== Material provided ==
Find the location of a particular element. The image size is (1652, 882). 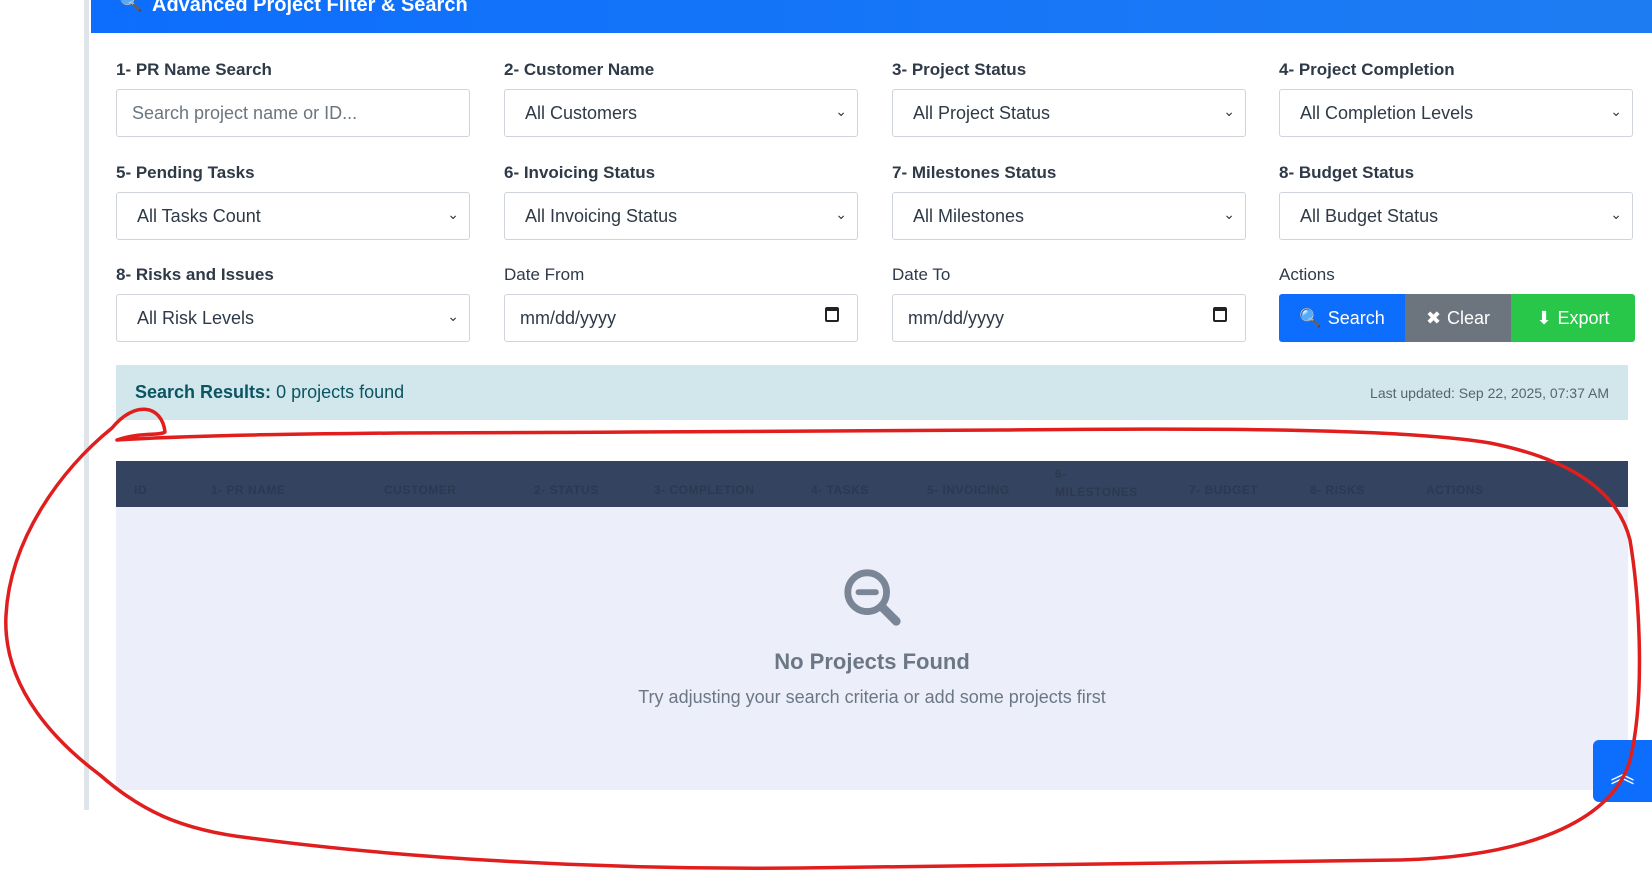

export-button: ⬇ Export is located at coordinates (1573, 318).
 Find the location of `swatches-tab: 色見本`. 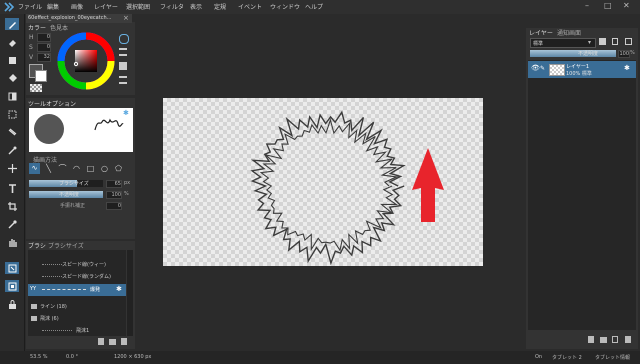

swatches-tab: 色見本 is located at coordinates (59, 28).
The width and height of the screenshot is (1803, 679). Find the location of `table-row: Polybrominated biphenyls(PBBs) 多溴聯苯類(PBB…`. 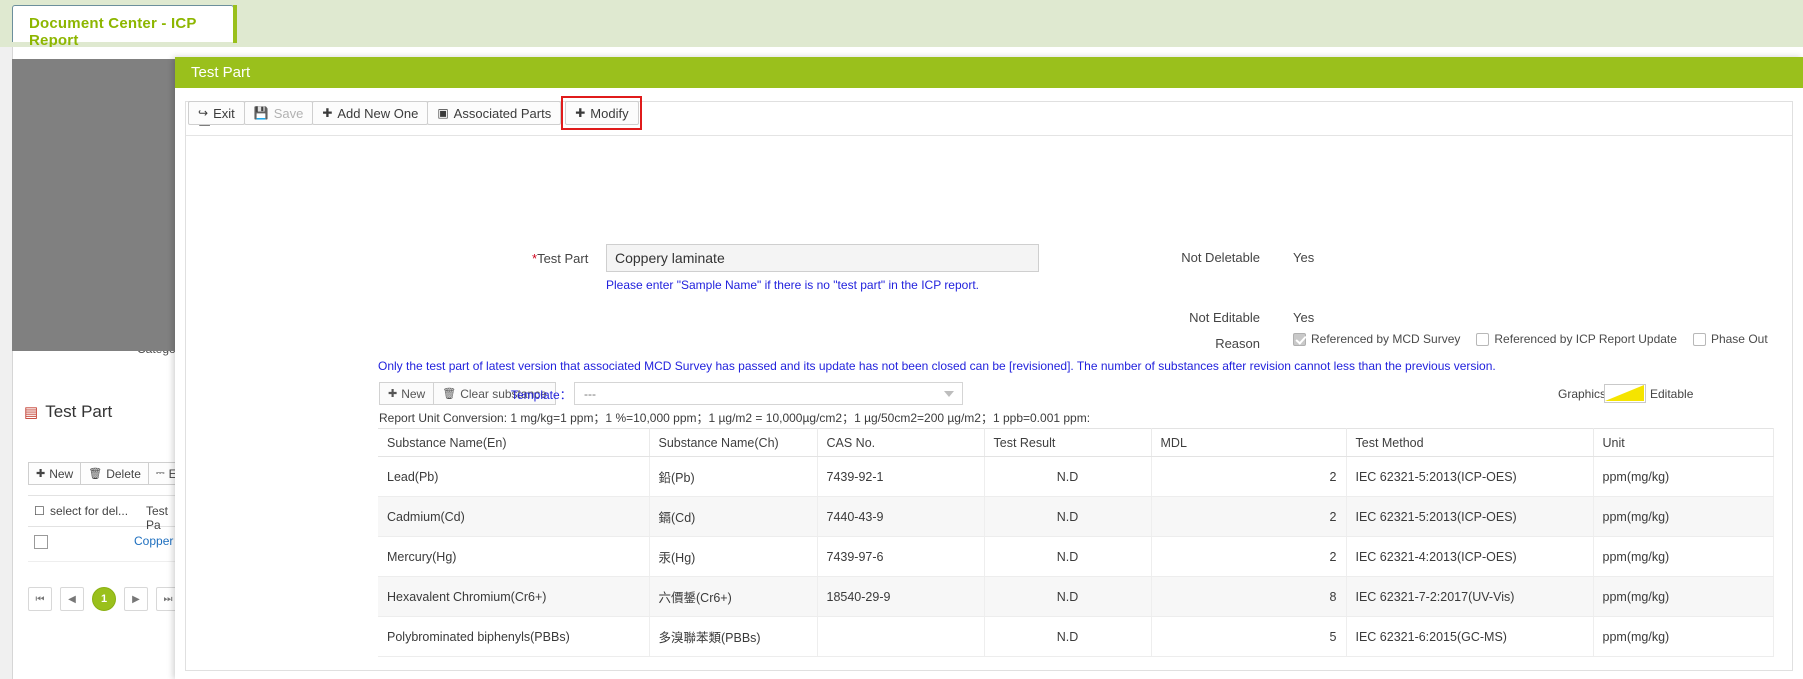

table-row: Polybrominated biphenyls(PBBs) 多溴聯苯類(PBB… is located at coordinates (1076, 636).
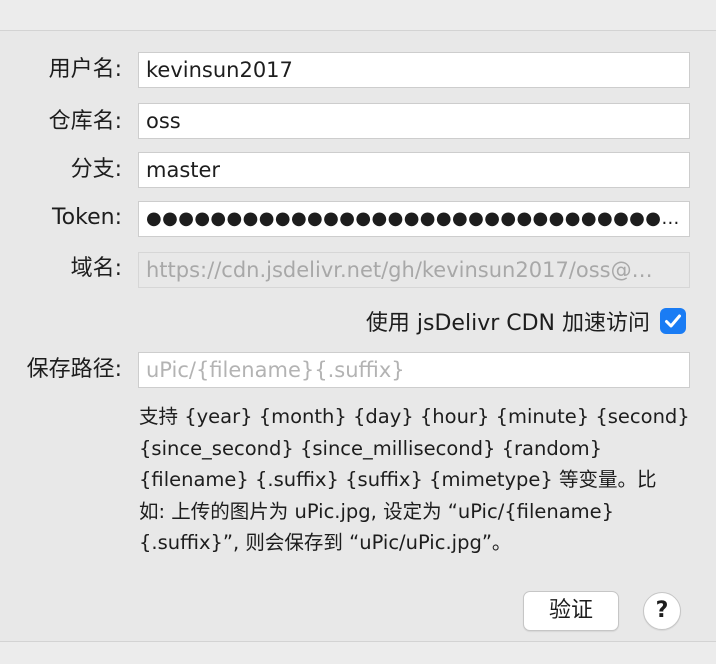  I want to click on branch-field: master, so click(414, 170).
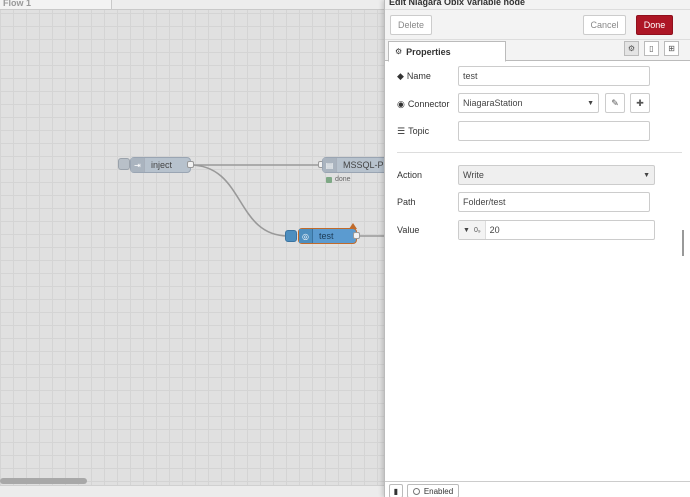 Image resolution: width=690 pixels, height=497 pixels. Describe the element at coordinates (364, 165) in the screenshot. I see `node-mssql-label: MSSQL-P` at that location.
===
> [Task to complete] Rewrite all the items above with every "Find the location of" changed to "Locate" and nothing else altered. Leave the pictures out.

> [Result of the exercise]
Locate a particular element. The image size is (1652, 882). 

export-button: ⬇ Export is located at coordinates (1573, 318).
 Locate `swatches-tab: 色見本`. 

swatches-tab: 色見本 is located at coordinates (59, 28).
The width and height of the screenshot is (1803, 679). Locate `table-row: Polybrominated biphenyls(PBBs) 多溴聯苯類(PBB…`. 

table-row: Polybrominated biphenyls(PBBs) 多溴聯苯類(PBB… is located at coordinates (1076, 636).
  I want to click on branch-field: master, so click(414, 170).
 Image resolution: width=690 pixels, height=497 pixels. Describe the element at coordinates (364, 165) in the screenshot. I see `node-mssql-label: MSSQL-P` at that location.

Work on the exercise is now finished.